Galería de la Raza (GDLR) is a non-profit art gallery and artist collective founded in 1970, that serves the largely Chicano and Latino population of San Francisco's Mission District. GDLR mounts exhibitions, hosts poetry readings, workshops, and celebrations, sells works of art, and sponsors youth and artist-in-residence programs. Exhibitions at the Galería tend to feature the work of minority and developing country artists and concern issues of ethnic history, identity, and social justice.

==History==
The Galería de la Raza was founded by Chicano Movement artists Ralph Maradiaga, Rupert García, Peter Rodríguez, Francisco X. Camplís, Gustavo Ramos Rivera, Carlos Loarca, Manuel Villamor, Robert Gonzales, Luis Cervantes, Chuy Campusano, Rolando Castellón, and René Yañez in 1970 as a place for Mexican American and other Latino artists to show their work. René Yañez become the Galería’s first artistic director and Ralph Maradiaga was the first administrative director. It developed into a community arts center that painted many murals, sponsored youth programs, and gained national and international recognition for its commitment to serving underrepresented communities.

In the mid-nineties the ReGeneration Project was started to facilitate the involvement of the next generation of artists. ReGeneration provides emerging artists with exhibition and professional development opportunities as well as opportunity to help plan and manage of Galería de la Raza activities. One of the most visible contributions of the ReGeneration Project is the updating of the temporary murals on the Bryant Street billboard. Through the new Digital Mural Project computer-generated images are created and displayed in lieu of the traditional painted murals.

The GDLR occupied a space at 2857–2858 24th Street (at Bryant Street) in the Mission District of San Francisco, from 1970 until November 2018. They vacated the space after a major change to the rent and failed negotiations with the landlord, and they have been working with the city to secure an alternative nearby space. It was moved to 2779 Folsom Street.

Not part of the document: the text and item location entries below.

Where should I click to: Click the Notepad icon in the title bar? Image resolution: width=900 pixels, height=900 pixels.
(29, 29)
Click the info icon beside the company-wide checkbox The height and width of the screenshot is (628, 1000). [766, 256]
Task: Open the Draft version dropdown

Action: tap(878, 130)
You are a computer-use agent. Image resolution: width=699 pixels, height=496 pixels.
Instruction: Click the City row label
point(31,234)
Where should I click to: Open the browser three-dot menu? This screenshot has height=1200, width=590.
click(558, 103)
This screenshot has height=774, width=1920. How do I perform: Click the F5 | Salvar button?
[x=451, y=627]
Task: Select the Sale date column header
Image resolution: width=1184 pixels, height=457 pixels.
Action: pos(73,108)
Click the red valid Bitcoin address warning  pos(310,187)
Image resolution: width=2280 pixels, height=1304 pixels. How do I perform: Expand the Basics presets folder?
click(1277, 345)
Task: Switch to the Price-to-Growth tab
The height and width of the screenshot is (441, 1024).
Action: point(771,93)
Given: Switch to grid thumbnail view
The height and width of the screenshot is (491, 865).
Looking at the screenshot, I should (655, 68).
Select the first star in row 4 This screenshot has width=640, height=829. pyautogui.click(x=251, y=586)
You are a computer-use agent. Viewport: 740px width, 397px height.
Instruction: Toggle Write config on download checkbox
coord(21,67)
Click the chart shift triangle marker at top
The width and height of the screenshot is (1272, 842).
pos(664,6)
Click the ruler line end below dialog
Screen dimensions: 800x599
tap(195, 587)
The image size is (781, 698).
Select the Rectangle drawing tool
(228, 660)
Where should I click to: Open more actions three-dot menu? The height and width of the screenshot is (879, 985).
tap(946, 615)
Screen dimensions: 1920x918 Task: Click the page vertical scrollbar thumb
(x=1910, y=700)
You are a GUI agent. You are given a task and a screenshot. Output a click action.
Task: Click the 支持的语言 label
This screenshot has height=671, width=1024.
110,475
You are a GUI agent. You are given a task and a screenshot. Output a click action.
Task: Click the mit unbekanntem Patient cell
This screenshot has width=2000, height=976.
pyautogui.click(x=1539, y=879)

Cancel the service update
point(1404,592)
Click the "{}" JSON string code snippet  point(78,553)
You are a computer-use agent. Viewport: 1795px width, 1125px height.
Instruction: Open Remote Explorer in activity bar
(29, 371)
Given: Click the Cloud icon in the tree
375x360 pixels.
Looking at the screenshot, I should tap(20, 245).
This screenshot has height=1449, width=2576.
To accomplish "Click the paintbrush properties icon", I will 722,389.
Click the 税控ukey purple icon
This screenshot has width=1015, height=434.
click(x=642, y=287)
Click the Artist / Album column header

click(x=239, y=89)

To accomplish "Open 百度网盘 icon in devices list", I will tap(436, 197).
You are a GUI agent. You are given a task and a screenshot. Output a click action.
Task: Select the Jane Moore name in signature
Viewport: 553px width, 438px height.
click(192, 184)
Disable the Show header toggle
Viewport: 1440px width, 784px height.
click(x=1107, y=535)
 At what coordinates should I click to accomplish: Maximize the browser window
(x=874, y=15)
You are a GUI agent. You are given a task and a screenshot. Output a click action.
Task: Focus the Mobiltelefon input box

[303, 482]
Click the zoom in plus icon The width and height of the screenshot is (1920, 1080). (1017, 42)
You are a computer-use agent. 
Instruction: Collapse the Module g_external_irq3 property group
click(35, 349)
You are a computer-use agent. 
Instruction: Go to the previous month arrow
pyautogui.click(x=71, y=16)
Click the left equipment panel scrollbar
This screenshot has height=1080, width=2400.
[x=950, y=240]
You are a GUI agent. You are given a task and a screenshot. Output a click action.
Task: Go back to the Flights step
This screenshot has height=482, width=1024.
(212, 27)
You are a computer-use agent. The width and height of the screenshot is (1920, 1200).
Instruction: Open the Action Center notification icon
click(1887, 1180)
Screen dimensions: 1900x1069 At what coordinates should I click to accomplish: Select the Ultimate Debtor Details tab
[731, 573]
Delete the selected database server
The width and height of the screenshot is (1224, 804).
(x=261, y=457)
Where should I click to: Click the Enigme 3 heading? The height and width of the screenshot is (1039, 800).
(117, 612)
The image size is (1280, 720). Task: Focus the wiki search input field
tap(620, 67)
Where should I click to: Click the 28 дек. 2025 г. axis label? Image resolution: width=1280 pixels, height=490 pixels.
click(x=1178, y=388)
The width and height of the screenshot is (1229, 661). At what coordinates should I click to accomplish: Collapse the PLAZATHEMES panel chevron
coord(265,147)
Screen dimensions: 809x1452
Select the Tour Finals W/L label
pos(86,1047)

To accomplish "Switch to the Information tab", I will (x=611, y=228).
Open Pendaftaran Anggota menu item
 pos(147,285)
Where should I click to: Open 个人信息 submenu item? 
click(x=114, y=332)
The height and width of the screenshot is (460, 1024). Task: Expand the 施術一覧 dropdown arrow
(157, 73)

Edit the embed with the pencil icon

==Programs and exhibitions==
Throughout its history, Galería de la Raza has given workshops in filmmaking, animation, muralism, digital art, and sponsored artists-in-residence. Important exhibitions have included "Cartelones del Cine Mexicano," which exposed Chicano artists to the styles and techniques of Mexican commercial lithographers, "The Peter Rodriguez Collection of Santos from the Mexican Museum," an exhibition of early New Mexican santos, and "Low 'n Slow," a lowrider-themed exhibit.

GDLR was also instrumental in reviving the indigenous Mexican tradition of Day of the Dead in the San Francisco Bay Area and in popularizing the work of the Mexican artists Frida Kahlo and José Guadalupe Posada among movement activists.